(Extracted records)

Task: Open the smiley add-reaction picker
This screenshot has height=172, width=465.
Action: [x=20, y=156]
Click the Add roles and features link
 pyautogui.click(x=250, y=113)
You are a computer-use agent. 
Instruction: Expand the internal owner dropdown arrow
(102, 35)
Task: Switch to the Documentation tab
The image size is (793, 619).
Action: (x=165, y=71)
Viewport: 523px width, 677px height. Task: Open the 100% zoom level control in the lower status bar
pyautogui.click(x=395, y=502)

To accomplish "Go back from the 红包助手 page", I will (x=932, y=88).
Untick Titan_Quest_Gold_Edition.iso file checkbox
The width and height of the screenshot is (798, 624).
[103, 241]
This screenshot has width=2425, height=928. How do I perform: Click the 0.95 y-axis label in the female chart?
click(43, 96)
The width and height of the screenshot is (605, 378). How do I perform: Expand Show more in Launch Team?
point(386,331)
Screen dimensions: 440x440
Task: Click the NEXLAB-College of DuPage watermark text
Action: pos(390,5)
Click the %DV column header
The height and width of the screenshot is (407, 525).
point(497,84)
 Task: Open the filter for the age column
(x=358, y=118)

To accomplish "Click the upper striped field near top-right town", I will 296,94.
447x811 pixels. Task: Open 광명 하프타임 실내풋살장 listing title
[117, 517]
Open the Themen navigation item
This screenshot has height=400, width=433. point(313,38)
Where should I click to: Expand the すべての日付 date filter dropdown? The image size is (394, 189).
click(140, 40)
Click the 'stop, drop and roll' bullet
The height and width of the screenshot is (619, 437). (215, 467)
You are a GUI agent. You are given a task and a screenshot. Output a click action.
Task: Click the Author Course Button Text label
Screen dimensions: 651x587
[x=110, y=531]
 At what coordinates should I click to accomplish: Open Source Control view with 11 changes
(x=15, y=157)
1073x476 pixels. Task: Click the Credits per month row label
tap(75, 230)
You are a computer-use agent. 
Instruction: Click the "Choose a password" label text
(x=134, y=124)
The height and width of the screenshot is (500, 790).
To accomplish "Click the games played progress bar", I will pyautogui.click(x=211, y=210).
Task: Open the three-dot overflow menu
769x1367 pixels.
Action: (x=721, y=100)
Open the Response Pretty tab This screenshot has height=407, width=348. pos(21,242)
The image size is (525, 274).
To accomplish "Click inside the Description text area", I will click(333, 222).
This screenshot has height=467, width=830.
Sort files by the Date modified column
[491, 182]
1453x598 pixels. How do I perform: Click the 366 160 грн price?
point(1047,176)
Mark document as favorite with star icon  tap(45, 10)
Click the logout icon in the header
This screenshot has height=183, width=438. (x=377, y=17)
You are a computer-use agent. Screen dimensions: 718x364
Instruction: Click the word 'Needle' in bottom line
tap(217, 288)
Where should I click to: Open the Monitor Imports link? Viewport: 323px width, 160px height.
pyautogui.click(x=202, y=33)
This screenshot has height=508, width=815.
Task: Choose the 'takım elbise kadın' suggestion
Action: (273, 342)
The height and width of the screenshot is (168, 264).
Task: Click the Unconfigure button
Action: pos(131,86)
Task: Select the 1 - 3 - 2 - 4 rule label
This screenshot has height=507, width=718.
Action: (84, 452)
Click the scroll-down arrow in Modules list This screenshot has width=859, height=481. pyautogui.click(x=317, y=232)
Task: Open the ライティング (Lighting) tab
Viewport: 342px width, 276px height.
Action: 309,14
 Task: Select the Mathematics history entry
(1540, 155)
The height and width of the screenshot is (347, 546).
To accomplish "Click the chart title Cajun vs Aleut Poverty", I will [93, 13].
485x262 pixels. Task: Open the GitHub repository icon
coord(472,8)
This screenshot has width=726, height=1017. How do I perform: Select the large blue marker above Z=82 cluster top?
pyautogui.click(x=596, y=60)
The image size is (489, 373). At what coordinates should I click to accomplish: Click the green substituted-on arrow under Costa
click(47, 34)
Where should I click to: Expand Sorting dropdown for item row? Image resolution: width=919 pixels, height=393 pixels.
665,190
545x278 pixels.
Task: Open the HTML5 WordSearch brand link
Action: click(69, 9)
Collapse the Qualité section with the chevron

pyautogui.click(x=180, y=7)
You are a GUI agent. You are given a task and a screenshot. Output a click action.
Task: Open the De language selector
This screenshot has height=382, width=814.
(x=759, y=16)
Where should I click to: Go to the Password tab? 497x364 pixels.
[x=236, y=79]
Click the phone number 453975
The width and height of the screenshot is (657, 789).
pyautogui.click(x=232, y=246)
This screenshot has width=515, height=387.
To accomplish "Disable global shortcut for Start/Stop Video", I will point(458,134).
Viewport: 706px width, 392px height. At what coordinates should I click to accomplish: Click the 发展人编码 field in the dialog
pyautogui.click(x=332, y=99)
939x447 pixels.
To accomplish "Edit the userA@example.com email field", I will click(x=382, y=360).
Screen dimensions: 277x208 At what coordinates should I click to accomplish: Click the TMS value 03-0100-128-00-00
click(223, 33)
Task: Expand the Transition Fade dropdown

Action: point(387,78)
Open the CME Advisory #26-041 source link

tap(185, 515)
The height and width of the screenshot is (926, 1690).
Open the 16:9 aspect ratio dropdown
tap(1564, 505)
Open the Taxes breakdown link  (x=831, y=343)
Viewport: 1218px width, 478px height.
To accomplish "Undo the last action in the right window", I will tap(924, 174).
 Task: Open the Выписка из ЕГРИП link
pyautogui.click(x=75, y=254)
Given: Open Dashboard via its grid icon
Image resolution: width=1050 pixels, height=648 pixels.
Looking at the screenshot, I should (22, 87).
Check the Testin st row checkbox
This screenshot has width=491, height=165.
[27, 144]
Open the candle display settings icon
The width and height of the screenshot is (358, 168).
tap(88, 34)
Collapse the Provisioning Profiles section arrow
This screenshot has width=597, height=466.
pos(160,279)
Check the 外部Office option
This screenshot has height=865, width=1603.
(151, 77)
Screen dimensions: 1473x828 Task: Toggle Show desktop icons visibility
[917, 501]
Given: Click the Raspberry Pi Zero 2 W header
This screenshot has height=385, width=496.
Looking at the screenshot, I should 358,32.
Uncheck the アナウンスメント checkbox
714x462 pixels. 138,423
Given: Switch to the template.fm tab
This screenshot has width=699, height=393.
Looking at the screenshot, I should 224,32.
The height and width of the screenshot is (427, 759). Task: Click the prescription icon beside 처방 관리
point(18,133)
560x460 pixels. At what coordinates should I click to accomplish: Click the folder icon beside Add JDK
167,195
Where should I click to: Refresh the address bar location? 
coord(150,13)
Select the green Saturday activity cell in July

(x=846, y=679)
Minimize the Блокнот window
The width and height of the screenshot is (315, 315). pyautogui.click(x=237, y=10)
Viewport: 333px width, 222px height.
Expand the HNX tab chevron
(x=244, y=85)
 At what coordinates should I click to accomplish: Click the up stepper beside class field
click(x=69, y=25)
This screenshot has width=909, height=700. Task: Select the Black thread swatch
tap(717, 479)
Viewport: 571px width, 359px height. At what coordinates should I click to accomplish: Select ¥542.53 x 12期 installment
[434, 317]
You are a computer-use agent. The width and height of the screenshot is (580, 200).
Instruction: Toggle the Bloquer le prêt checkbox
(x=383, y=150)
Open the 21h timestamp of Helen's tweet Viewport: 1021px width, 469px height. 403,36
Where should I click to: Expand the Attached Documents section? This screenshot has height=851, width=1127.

▸ **Exercise instructions**: Word for word, return each of the entries.

▸ **Solution for this exercise**:
Task: Open the smiley add-reaction picker
This screenshot has height=172, width=465.
Action: [x=20, y=156]
Click the Add roles and features link
 pyautogui.click(x=250, y=113)
You are a computer-use agent. 
Instruction: Expand the internal owner dropdown arrow
(102, 35)
Task: Switch to the Documentation tab
The image size is (793, 619).
Action: (x=165, y=71)
Viewport: 523px width, 677px height. Task: Open the 100% zoom level control in the lower status bar
pyautogui.click(x=395, y=502)

To accomplish "Go back from the 红包助手 page", I will (x=932, y=88).
Untick Titan_Quest_Gold_Edition.iso file checkbox
The width and height of the screenshot is (798, 624).
[103, 241]
This screenshot has width=2425, height=928. How do I perform: Click the 0.95 y-axis label in the female chart?
click(43, 96)
The width and height of the screenshot is (605, 378). How do I perform: Expand Show more in Launch Team?
point(386,331)
Screen dimensions: 440x440
Task: Click the NEXLAB-College of DuPage watermark text
Action: pos(390,5)
Click the %DV column header
The height and width of the screenshot is (407, 525).
point(497,84)
 Task: Open the filter for the age column
(x=358, y=118)

To accomplish "Click the upper striped field near top-right town", I will 296,94.
447x811 pixels. Task: Open 광명 하프타임 실내풋살장 listing title
[117, 517]
Open the Themen navigation item
This screenshot has height=400, width=433. point(313,38)
Where should I click to: Expand the すべての日付 date filter dropdown? The image size is (394, 189).
click(140, 40)
Click the 'stop, drop and roll' bullet
The height and width of the screenshot is (619, 437). (215, 467)
You are a GUI agent. You are given a task and a screenshot. Output a click action.
Task: Click the Author Course Button Text label
Screen dimensions: 651x587
[x=110, y=531]
 At what coordinates should I click to accomplish: Open Source Control view with 11 changes
(x=15, y=157)
1073x476 pixels. Task: Click the Credits per month row label
tap(75, 230)
You are a computer-use agent. 
Instruction: Click the "Choose a password" label text
(x=134, y=124)
The height and width of the screenshot is (500, 790).
To accomplish "Click the games played progress bar", I will pyautogui.click(x=211, y=210).
Task: Open the three-dot overflow menu
769x1367 pixels.
Action: (x=721, y=100)
Open the Response Pretty tab This screenshot has height=407, width=348. pos(21,242)
The image size is (525, 274).
To accomplish "Click inside the Description text area", I will click(333, 222).
This screenshot has height=467, width=830.
Sort files by the Date modified column
[491, 182]
1453x598 pixels. How do I perform: Click the 366 160 грн price?
point(1047,176)
Mark document as favorite with star icon  tap(45, 10)
Click the logout icon in the header
This screenshot has height=183, width=438. (x=377, y=17)
You are a computer-use agent. Screen dimensions: 718x364
Instruction: Click the word 'Needle' in bottom line
tap(217, 288)
Where should I click to: Open the Monitor Imports link? Viewport: 323px width, 160px height.
pyautogui.click(x=202, y=33)
This screenshot has height=508, width=815.
Task: Choose the 'takım elbise kadın' suggestion
Action: (273, 342)
The height and width of the screenshot is (168, 264).
Task: Click the Unconfigure button
Action: pos(131,86)
Task: Select the 1 - 3 - 2 - 4 rule label
This screenshot has height=507, width=718.
Action: (84, 452)
Click the scroll-down arrow in Modules list This screenshot has width=859, height=481. pyautogui.click(x=317, y=232)
Task: Open the ライティング (Lighting) tab
Viewport: 342px width, 276px height.
Action: 309,14
 Task: Select the Mathematics history entry
(1540, 155)
The height and width of the screenshot is (347, 546).
To accomplish "Click the chart title Cajun vs Aleut Poverty", I will [93, 13].
485x262 pixels. Task: Open the GitHub repository icon
coord(472,8)
This screenshot has width=726, height=1017. How do I perform: Select the large blue marker above Z=82 cluster top?
pyautogui.click(x=596, y=60)
The image size is (489, 373). At what coordinates should I click to accomplish: Click the green substituted-on arrow under Costa
click(47, 34)
Where should I click to: Expand Sorting dropdown for item row? Image resolution: width=919 pixels, height=393 pixels.
665,190
545x278 pixels.
Task: Open the HTML5 WordSearch brand link
Action: click(69, 9)
Collapse the Qualité section with the chevron

pyautogui.click(x=180, y=7)
You are a GUI agent. You are given a task and a screenshot. Output a click action.
Task: Open the De language selector
This screenshot has height=382, width=814.
(x=759, y=16)
Where should I click to: Go to the Password tab? 497x364 pixels.
[x=236, y=79]
Click the phone number 453975
The width and height of the screenshot is (657, 789).
pyautogui.click(x=232, y=246)
This screenshot has width=515, height=387.
To accomplish "Disable global shortcut for Start/Stop Video", I will point(458,134).
Viewport: 706px width, 392px height. At what coordinates should I click to accomplish: Click the 发展人编码 field in the dialog
pyautogui.click(x=332, y=99)
939x447 pixels.
To accomplish "Edit the userA@example.com email field", I will click(x=382, y=360).
Screen dimensions: 277x208 At what coordinates should I click to accomplish: Click the TMS value 03-0100-128-00-00
click(223, 33)
Task: Expand the Transition Fade dropdown

Action: point(387,78)
Open the CME Advisory #26-041 source link

tap(185, 515)
The height and width of the screenshot is (926, 1690).
Open the 16:9 aspect ratio dropdown
tap(1564, 505)
Open the Taxes breakdown link  (x=831, y=343)
Viewport: 1218px width, 478px height.
To accomplish "Undo the last action in the right window", I will tap(924, 174).
 Task: Open the Выписка из ЕГРИП link
pyautogui.click(x=75, y=254)
Given: Open Dashboard via its grid icon
Image resolution: width=1050 pixels, height=648 pixels.
Looking at the screenshot, I should (22, 87).
Check the Testin st row checkbox
This screenshot has width=491, height=165.
[27, 144]
Open the candle display settings icon
The width and height of the screenshot is (358, 168).
tap(88, 34)
Collapse the Provisioning Profiles section arrow
This screenshot has width=597, height=466.
pos(160,279)
Check the 外部Office option
This screenshot has height=865, width=1603.
(151, 77)
Screen dimensions: 1473x828 Task: Toggle Show desktop icons visibility
[917, 501]
Given: Click the Raspberry Pi Zero 2 W header
This screenshot has height=385, width=496.
Looking at the screenshot, I should 358,32.
Uncheck the アナウンスメント checkbox
714x462 pixels. 138,423
Given: Switch to the template.fm tab
This screenshot has width=699, height=393.
Looking at the screenshot, I should 224,32.
The height and width of the screenshot is (427, 759). Task: Click the prescription icon beside 처방 관리
point(18,133)
560x460 pixels. At what coordinates should I click to accomplish: Click the folder icon beside Add JDK
167,195
Where should I click to: Refresh the address bar location? 
coord(150,13)
Select the green Saturday activity cell in July

(x=846, y=679)
Minimize the Блокнот window
The width and height of the screenshot is (315, 315). pyautogui.click(x=237, y=10)
Viewport: 333px width, 222px height.
Expand the HNX tab chevron
(x=244, y=85)
 At what coordinates should I click to accomplish: Click the up stepper beside class field
click(x=69, y=25)
This screenshot has width=909, height=700. Task: Select the Black thread swatch
tap(717, 479)
Viewport: 571px width, 359px height. At what coordinates should I click to accomplish: Select ¥542.53 x 12期 installment
[434, 317]
You are a computer-use agent. The width and height of the screenshot is (580, 200).
Instruction: Toggle the Bloquer le prêt checkbox
(x=383, y=150)
Open the 21h timestamp of Helen's tweet Viewport: 1021px width, 469px height. 403,36
Where should I click to: Expand the Attached Documents section? This screenshot has height=851, width=1127.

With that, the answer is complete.